# [Text excerpt]
————————
Recall Anscombe's data set. We used the following code to split it into its four sub-sets, and we also produced scatterplots, as shown below for the first data subset.

dfa = sns.load_dataset('anscombe')
print("The size of Anscombe's data set is:", dfa.shape)
dfa.dataset.unique()
dfa1 = dfa.loc[dfa['dataset'] == 'I']
dfa2 = dfa.loc[dfa['dataset'] == 'II']
dfa3 = dfa.loc[dfa['dataset'] == 'III']
dfa4 = dfa.loc[dfa['dataset'] == 'IV']
sns.scatterplot(data=dfa1, x="x", y="y")
dfa1.describe()

Implement linear regression for this fist dataset dfa1. Then implement ridge and LASSO regression. Plot your regreesion lines on the same plot and include the underlying data.

You might find the following useful:

dfreg = dfa1.sort_values('x', ascending = True).reset_index(drop=True)

After this you can either reassign dfa1 = dfreg or work directly with dfreg.
————————
# [Information provided]
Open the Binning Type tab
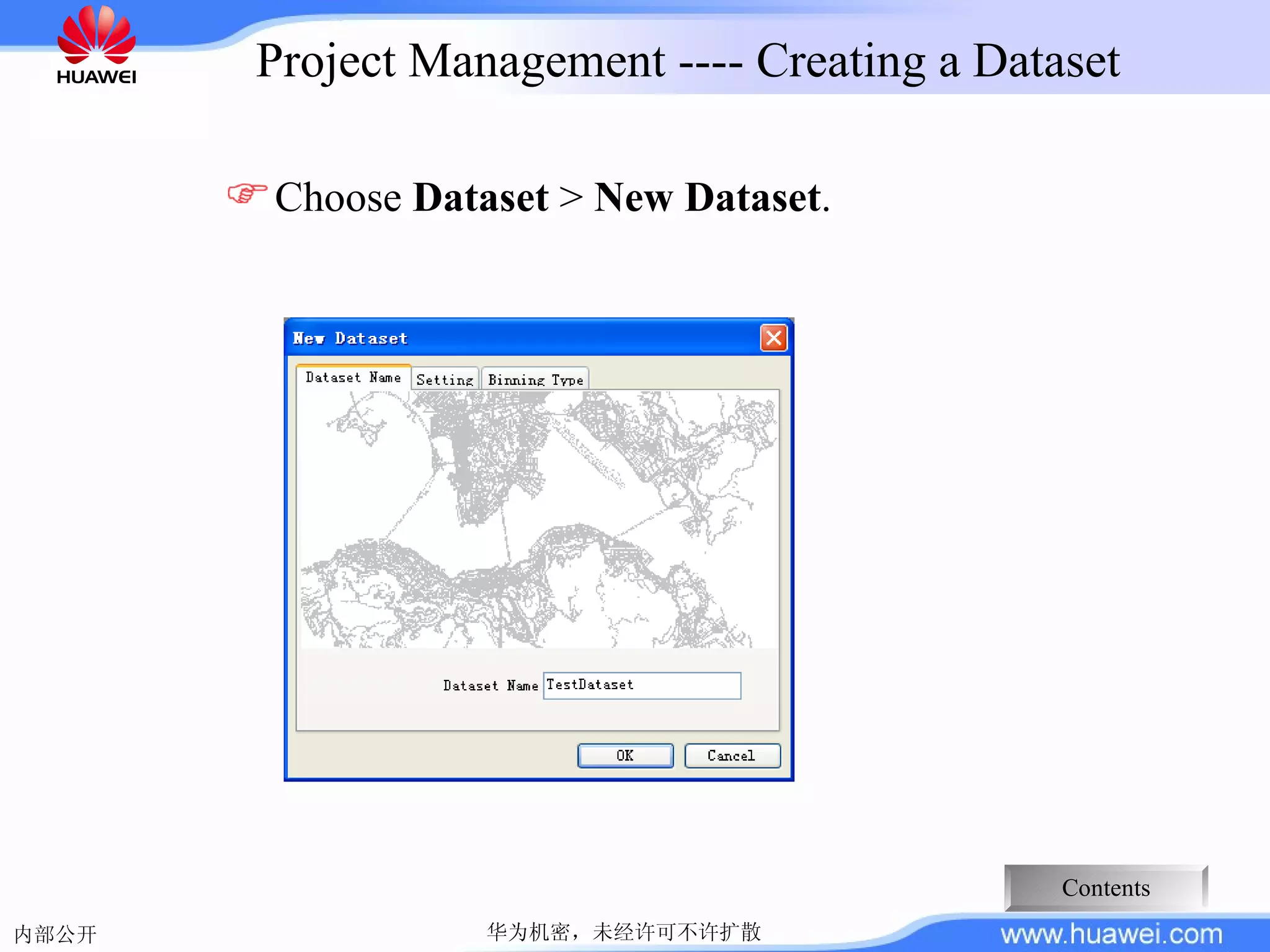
————————
# [Task statement]
Decide whether each statement below agrees with the text on regression for Anscombe's data set. For each, answer yes or no and quote the words of the text that settle it.
(a) The data set is split into four sub-sets.
(b) After linear regression, only ridge regression is to be implemented, not LASSO.
(c) The suggested sorting arranges the rows by x in descending order.

# [Task output]
(a) Yes: "We used the following code to split it into its four sub-sets"
(b) No: "Then implement ridge and LASSO regression."
(c) No: "dfreg = dfa1.sort_values('x', ascending = True).reset_index(drop=True)"